[YOUR TASK]
Set down all the entries again, word for word.

[GIVEN RECORDS]
§

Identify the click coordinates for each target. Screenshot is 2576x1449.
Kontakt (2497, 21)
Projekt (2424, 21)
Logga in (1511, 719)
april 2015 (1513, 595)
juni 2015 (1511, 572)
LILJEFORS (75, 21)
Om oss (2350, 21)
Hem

§

[ANSWER SECTION]
Identify the click coordinates for each target. Screenshot is 2576x1449.
Kontakt (2497, 21)
Projekt (2424, 21)
Logga in (1511, 719)
april 2015 (1513, 595)
juni 2015 (1511, 572)
LILJEFORS (75, 21)
Om oss (2350, 21)
Hem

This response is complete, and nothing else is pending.